Google upgrades its speech APIs with improved features
For many developers, the addition of 17 new WaveNet-based voices for a variety of languages will be the highlight of today’s update.
WaveNet is Google’s technology which uses machine learning to create a natural-sounding voice when performing text-to-speech.
Text-to-Speech now supports a total of 30 standard voices and 26 WaveNet voices across 14 languages. A demo of the new voices, using your own text, can be found here.
Among the new features is the addition of ‘audio profiles’ to customise the output for the speaker being used. For example, output for headphones, sound bars, or the phone’s built-in speaker will all sound best with custom tuning.
On the flip-side, Speech-to-Text has also received significant improvements.
The most impressive feature is the ability to recognise multiple speakers in a voice recording for automatic transcriptions. However, the number of speakers must be provided beforehand.
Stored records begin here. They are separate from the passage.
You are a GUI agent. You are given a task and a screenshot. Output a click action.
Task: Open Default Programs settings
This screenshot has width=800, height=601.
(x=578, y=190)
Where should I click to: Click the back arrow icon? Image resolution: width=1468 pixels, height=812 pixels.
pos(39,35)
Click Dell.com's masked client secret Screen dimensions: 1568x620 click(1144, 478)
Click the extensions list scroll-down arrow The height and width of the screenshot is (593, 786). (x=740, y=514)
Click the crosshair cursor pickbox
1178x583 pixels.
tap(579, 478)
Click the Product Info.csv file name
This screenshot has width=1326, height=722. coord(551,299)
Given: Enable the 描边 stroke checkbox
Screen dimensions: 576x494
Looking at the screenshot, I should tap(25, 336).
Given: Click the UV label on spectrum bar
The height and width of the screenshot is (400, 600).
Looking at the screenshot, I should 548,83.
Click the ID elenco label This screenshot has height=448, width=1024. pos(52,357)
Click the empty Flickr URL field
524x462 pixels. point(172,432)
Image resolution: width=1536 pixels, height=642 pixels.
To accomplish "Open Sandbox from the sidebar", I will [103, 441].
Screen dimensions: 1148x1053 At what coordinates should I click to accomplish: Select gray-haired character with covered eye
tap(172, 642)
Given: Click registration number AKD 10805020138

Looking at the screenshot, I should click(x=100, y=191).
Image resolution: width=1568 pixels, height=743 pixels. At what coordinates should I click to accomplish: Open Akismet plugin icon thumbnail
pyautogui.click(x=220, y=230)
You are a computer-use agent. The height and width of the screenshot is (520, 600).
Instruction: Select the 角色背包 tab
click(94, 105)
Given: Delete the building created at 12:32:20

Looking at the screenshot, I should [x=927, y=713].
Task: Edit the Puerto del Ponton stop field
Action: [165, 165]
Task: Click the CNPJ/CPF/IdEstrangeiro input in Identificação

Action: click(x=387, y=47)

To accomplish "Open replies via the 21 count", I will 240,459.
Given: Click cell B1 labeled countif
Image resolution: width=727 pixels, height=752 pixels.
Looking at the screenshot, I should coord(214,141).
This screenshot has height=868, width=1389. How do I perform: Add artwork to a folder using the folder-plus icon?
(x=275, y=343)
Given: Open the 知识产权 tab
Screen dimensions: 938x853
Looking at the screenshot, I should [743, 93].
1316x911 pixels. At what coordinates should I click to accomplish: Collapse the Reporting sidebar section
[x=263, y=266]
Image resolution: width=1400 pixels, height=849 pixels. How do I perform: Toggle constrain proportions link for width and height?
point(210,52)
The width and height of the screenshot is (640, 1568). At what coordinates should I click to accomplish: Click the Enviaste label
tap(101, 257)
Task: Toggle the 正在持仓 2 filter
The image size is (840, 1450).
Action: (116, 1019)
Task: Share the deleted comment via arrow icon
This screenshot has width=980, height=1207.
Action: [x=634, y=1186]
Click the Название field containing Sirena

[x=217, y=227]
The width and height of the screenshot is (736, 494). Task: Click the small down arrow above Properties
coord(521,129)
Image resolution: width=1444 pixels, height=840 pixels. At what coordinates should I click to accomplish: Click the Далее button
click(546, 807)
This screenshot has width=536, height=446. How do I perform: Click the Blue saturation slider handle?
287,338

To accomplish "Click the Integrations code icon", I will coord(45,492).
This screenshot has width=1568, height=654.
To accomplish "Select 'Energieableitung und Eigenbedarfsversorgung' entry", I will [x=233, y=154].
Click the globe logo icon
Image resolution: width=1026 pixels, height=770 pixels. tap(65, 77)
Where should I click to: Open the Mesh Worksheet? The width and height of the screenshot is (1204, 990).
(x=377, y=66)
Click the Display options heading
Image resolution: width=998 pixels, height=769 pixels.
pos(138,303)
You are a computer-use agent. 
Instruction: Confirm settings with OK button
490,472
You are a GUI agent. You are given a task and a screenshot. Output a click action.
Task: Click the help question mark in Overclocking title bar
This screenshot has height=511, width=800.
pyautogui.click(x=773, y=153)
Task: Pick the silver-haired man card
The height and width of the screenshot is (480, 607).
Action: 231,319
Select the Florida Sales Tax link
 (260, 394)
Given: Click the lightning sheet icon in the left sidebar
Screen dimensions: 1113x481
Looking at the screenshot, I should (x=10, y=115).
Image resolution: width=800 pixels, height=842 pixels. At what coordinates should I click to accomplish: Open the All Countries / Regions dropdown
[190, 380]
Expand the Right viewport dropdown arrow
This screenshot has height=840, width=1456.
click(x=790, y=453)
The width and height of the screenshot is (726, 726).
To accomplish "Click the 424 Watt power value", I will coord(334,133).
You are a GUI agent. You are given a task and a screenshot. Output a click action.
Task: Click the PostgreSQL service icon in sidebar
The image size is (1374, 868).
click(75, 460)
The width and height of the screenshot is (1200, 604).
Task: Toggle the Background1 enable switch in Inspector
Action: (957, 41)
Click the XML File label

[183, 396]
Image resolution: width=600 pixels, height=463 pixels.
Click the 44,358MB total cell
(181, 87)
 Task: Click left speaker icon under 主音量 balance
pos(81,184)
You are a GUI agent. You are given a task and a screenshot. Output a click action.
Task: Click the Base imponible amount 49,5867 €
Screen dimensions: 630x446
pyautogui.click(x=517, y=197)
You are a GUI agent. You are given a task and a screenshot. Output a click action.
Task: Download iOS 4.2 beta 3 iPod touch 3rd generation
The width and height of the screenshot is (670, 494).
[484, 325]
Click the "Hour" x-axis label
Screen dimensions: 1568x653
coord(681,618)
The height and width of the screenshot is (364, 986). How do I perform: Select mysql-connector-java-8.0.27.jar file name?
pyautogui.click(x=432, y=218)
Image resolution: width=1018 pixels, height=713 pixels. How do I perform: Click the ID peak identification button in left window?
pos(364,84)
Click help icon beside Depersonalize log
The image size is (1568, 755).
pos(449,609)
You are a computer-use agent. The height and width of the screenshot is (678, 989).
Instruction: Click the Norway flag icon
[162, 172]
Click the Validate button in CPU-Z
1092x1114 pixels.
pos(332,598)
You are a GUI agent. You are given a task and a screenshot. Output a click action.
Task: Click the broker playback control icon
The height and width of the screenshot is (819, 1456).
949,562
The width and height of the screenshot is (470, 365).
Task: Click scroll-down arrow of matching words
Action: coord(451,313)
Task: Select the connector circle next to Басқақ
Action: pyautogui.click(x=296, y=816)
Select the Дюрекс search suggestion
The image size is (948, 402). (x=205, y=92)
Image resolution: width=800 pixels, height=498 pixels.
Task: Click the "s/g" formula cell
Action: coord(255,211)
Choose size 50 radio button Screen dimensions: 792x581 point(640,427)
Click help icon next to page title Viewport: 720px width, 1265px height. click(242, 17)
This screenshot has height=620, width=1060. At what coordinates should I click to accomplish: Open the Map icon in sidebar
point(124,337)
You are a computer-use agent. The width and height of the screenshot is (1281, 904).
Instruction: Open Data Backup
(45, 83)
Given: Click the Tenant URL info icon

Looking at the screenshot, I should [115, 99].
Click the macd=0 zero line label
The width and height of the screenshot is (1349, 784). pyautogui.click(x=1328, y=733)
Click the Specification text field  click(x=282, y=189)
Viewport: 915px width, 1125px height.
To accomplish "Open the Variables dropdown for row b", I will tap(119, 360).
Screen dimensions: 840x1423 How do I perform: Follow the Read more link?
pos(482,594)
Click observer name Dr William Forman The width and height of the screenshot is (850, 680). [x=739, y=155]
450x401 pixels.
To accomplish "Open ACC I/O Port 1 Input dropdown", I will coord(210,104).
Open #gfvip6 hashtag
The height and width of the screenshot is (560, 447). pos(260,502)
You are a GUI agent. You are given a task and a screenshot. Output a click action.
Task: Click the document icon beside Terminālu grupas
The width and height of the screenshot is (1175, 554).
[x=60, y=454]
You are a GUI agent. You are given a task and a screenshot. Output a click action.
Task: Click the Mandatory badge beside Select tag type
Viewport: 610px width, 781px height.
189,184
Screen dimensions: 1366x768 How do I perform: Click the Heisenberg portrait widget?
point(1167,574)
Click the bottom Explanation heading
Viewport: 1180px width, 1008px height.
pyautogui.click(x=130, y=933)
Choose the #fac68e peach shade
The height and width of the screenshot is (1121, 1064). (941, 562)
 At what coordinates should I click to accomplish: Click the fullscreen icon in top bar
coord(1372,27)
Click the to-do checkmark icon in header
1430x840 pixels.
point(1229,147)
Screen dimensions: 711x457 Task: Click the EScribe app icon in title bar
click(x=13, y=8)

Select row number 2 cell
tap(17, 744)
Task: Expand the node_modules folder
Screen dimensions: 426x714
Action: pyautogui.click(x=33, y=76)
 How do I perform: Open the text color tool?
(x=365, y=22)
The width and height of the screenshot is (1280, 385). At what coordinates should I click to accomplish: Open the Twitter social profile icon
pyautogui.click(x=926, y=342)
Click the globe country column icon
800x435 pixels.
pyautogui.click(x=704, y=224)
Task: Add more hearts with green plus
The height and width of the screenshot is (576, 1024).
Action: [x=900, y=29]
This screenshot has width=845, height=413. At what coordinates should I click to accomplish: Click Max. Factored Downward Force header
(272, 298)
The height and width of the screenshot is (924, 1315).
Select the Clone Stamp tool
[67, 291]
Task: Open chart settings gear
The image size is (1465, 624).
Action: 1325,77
Along with the support for additional Text-to-Speech languages, Google is also supporting more for Speech-to-Text. After selecting up to four languages, the API will automatically determine which language is being spoken.
Finally, the addition of a ‘word confidence score’ helps to ensure accuracy.
With each query, the Speech-to-Text API will return a confidence score that it’s heard a word correctly before making it actionable. If a low confidence is returned, and it’s important to get it right, the developer may choose to prompt the user to repeat.
“For example, if a user inputs ‘please set up a meeting with John for tomorrow at 2PM’ into your app, you can decide to prompt the user to repeat ‘John’ or ‘2PM,’ if either have low confidence, but not to reprompt for ‘please’ even if has low confidence since it’s not critical to that particular sentence,” the team explains.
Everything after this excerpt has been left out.